François lui jeta un coup d’œil amusé. Il avait du mal, lui aussi, à conserver la cadence adoptée par sa cousine. Il devinait que toute cette activité était le moyen adopté par Claude pour dissimuler son chagrin d’être séparée de Dagobert. Bonne vieille Claude ! Elle ressentait tout avec une violence extrême, follement heureuse ou triste jusqu’au fond de l’âme, au septième ciel ou plongée dans un abîme de colère ou de chagrin.

Ils se mirent tous à bavarder comme des pies, pour que Claude ne se rende pas compte qu’ils lisaient son chagrin sur sa figure. La conversation roula, bien entendu, sur l’inconnu. Sa brusque arrivée semblait très mystérieuse.

« Comment a-t-il pu venir à Kernach ? Aucun pêcheur n’aurait accepté de l’amener, j’en suis certain, dit Mick. Il a dû débarquer de nuit. Mais à part Claude, personne ne connaît la passe à travers les écueils et je doute que personne ait envie de la chercher dans l’obscurité. Les rochers sont trop proches les uns des autres et affleurent presque à certains endroits. Qu’un bateau dévie seulement d’un mètre dans sa course, et il a un trou dans la coque.
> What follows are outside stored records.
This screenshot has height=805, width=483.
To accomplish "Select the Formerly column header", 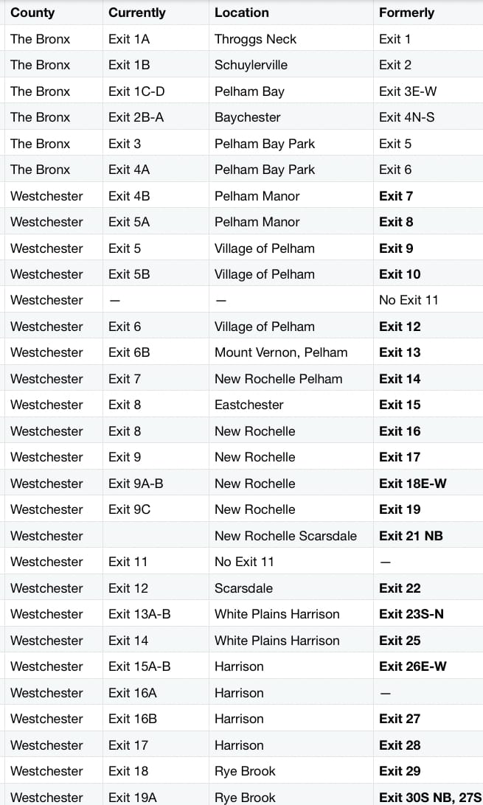I will click(406, 13).
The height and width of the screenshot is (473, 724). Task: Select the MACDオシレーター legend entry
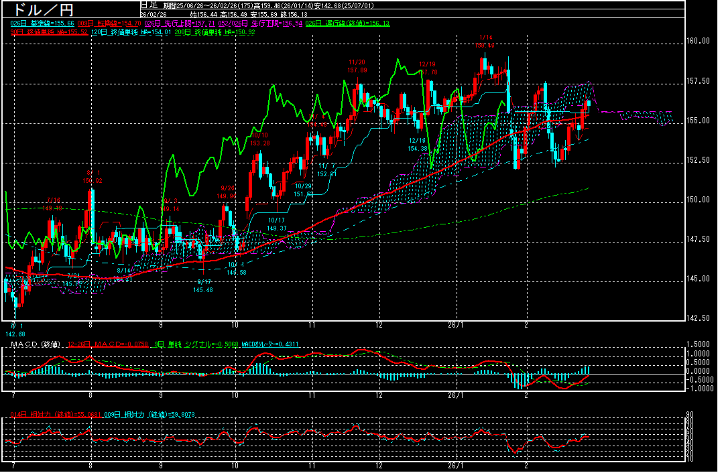tap(271, 344)
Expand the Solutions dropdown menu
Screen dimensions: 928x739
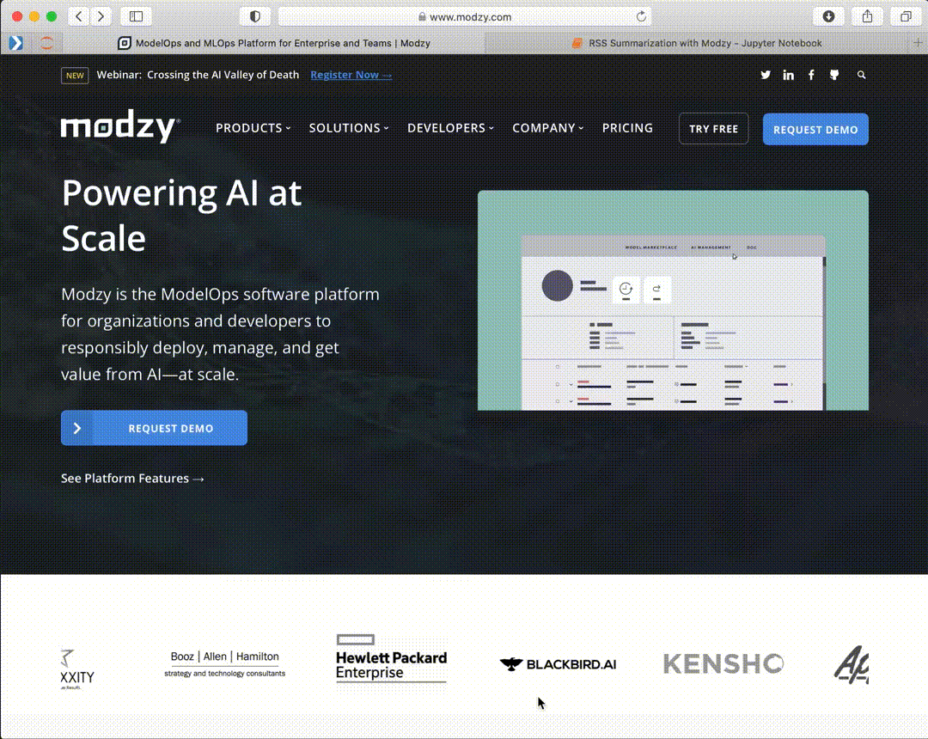point(348,128)
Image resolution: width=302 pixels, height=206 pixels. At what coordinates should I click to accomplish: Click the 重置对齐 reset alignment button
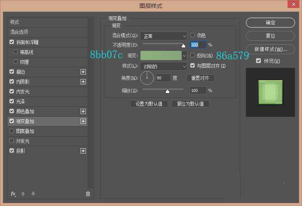point(200,78)
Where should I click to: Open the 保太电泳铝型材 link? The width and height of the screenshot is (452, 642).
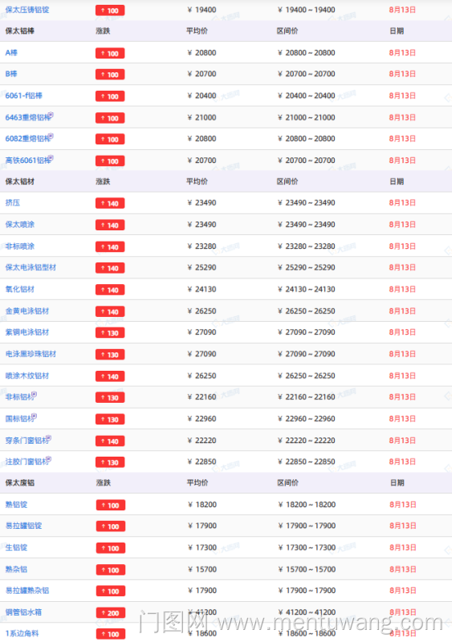pos(31,267)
— Et personne ne peut faire la traversée à la nage, ajouta Annie. L’île est trop loin de la côte et les vagues sont trop fortes autour des rochers.

Je me demande vraiment s’il y a quelqu’un sur l’île. Ce bout de cigarette y était peut-être depuis très longtemps.

— Il n’avait pas l’air d’avoir traîné par terre ni d’avoir été mouillé, dit François. Comment quelqu’un a-t-il pu mettre le pied sur Kernach ? Un vrai mystère. »

Il réfléchit, éliminant les unes après les autres les solutions qui lui venaient en tête. Puis il poussa une exclamation. Les autres se tournèrent aussitôt vers lui.

« J’ai une idée… est-ce qu’un avion n’aurait pas pu parachuter quelqu’un sur l’île ? J’ai entendu une espèce de vrombissement un soir… la nuit dernière, tenez ! C’était un moteur d’avion, sûrement. Peut-on parachuter des gens sur Kernach ?

— Facilement, dit Mick, tu as trouvé la clef de l’énigme, mon vieux. Bravo. Mais il fallait vraiment que ce type ait le diable au corps pour se risquer à atterrir sur une île aussi minuscule en pleine nuit. »

Cette idée n’avait rien de rassurant. Annie en eut la chair de poule. « Je suis contente que Dag soit là-bas », dit-elle. Et tous les autres en pensaient autant, même Claude.